GIVEN TASK: Swap "GUI agent" for "GUI assistant" in the entries, starting at the line that contains "This screenshot has height=664, width=839." and running through the last entry, with everything else left unchanged. Leave the pictures out of your answer.

# Start of RECORDS FOR PROCESSING

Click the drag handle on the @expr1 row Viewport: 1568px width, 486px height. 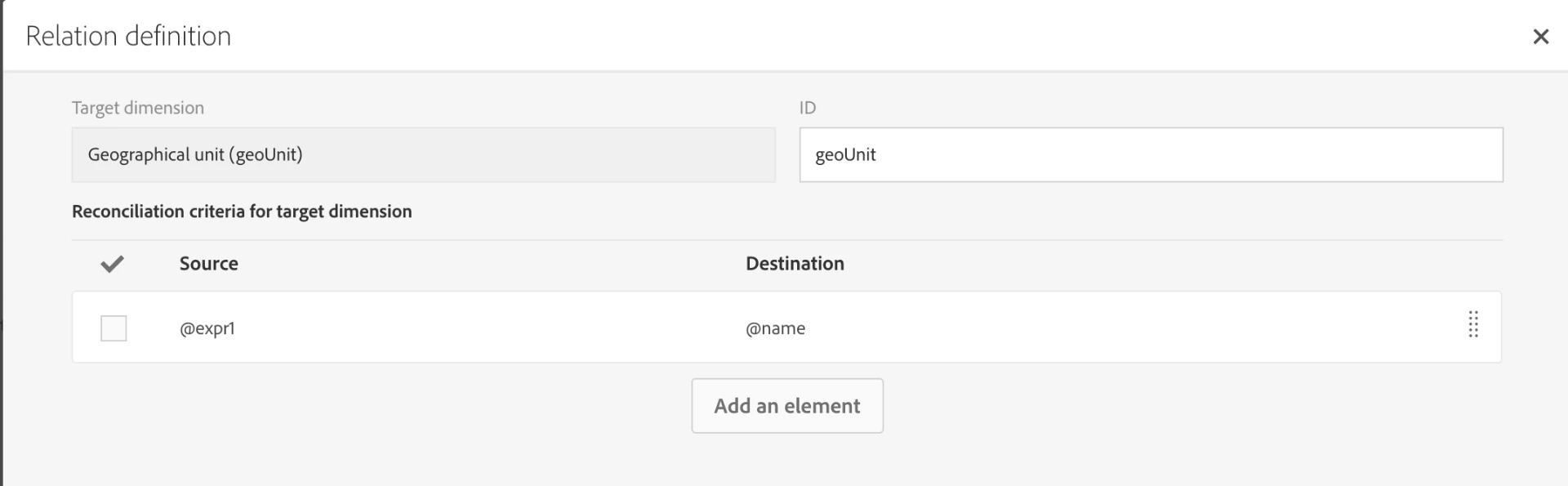pos(1473,325)
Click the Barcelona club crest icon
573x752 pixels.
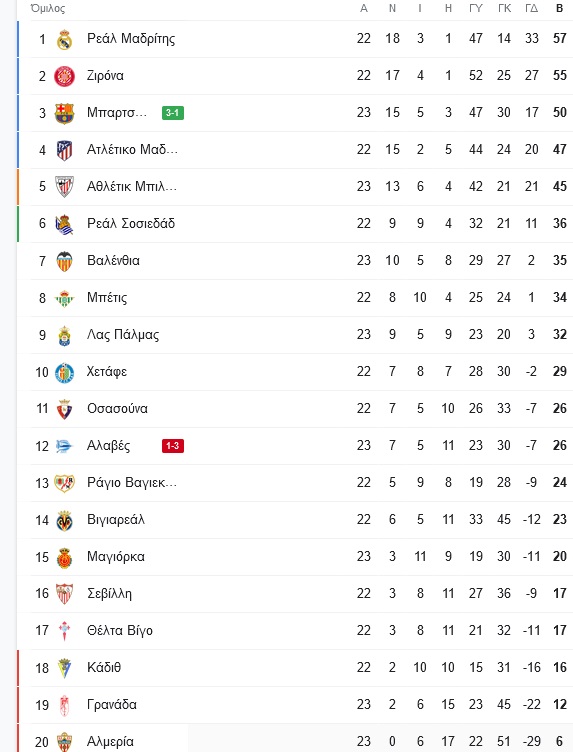click(64, 113)
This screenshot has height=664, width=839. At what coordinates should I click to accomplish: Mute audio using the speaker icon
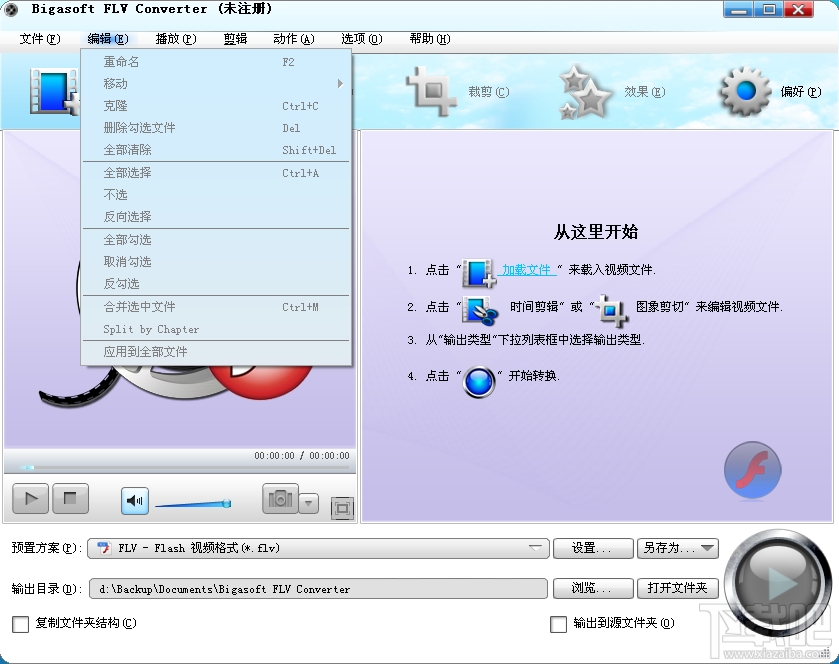pyautogui.click(x=134, y=498)
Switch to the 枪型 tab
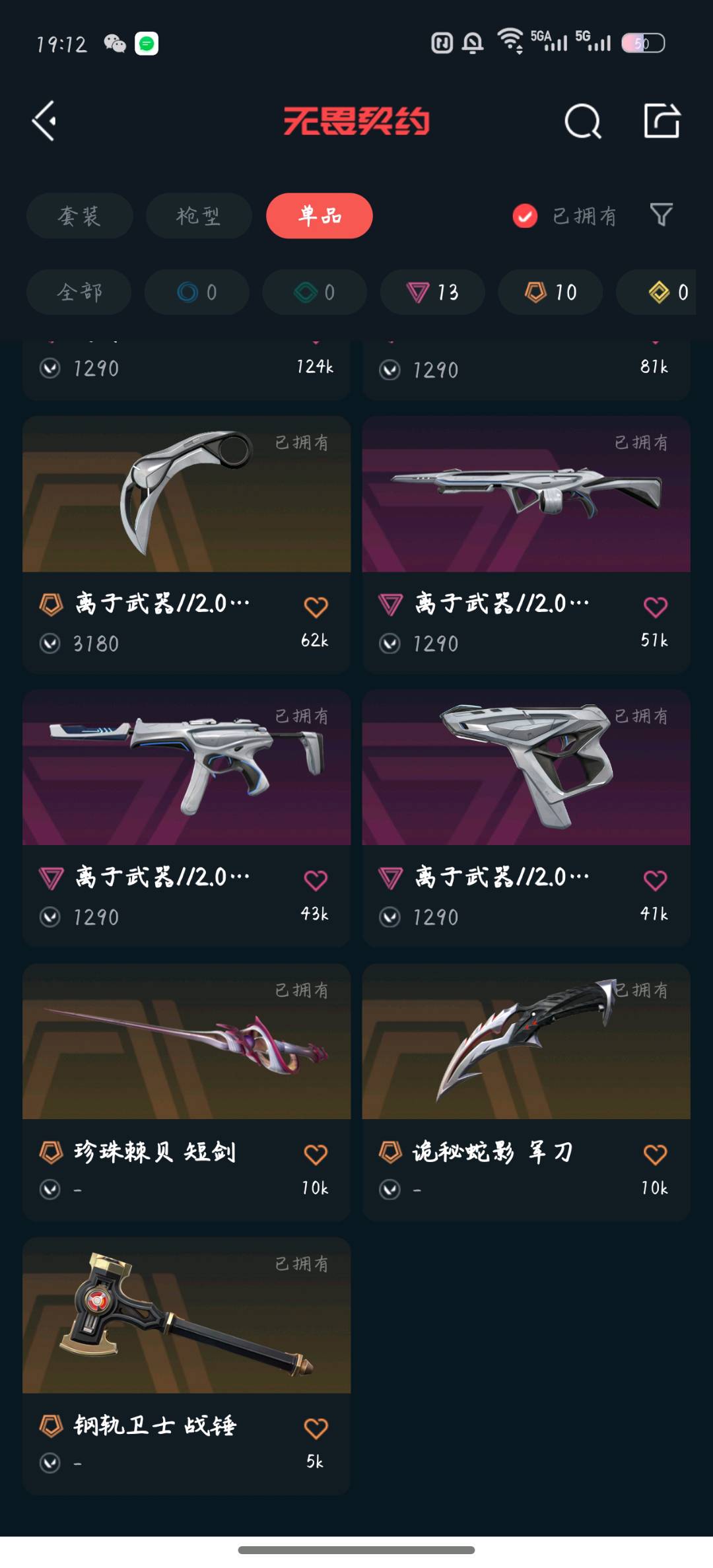This screenshot has width=713, height=1568. [199, 216]
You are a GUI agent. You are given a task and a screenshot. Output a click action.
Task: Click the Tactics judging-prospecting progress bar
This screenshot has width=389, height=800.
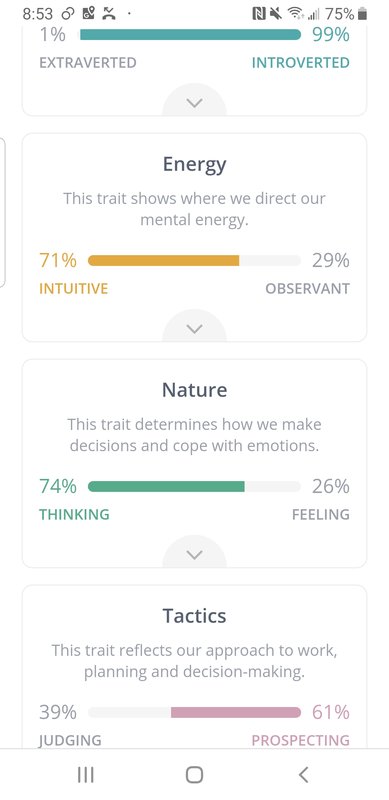pos(194,712)
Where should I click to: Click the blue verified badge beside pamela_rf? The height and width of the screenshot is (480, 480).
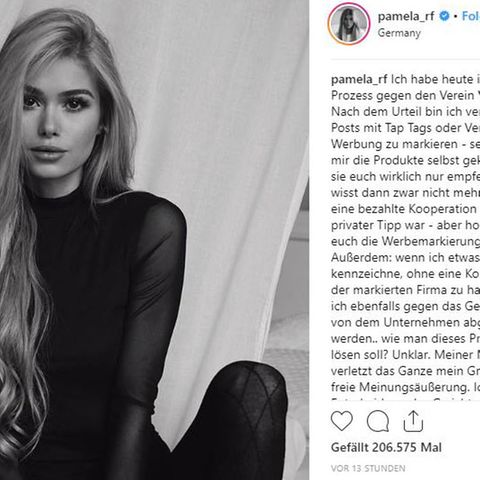point(444,16)
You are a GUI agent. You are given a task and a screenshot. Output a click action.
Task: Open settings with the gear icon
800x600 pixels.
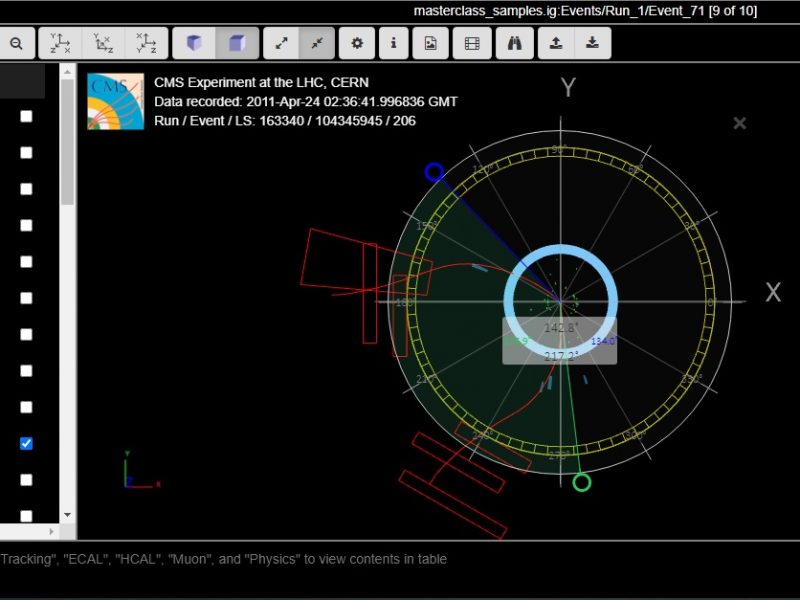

# End of RECORDS FOR PROCESSING

COMPLETE RESPONSE:
This screenshot has height=664, width=839. At what coordinates should I click to accomplish: Mute audio using the speaker icon
pyautogui.click(x=134, y=498)
Switch to the 枪型 tab
This screenshot has width=713, height=1568. [199, 216]
You are a GUI assistant. You are given a task and a screenshot. Output a click action.
Task: Click the Tactics judging-prospecting progress bar
This screenshot has width=389, height=800.
pos(194,712)
Where should I click to: Click the blue verified badge beside pamela_rf? The height and width of the screenshot is (480, 480).
point(444,16)
You are a GUI assistant. You are given a task and a screenshot. Output a click action.
Task: Open settings with the gear icon
800x600 pixels.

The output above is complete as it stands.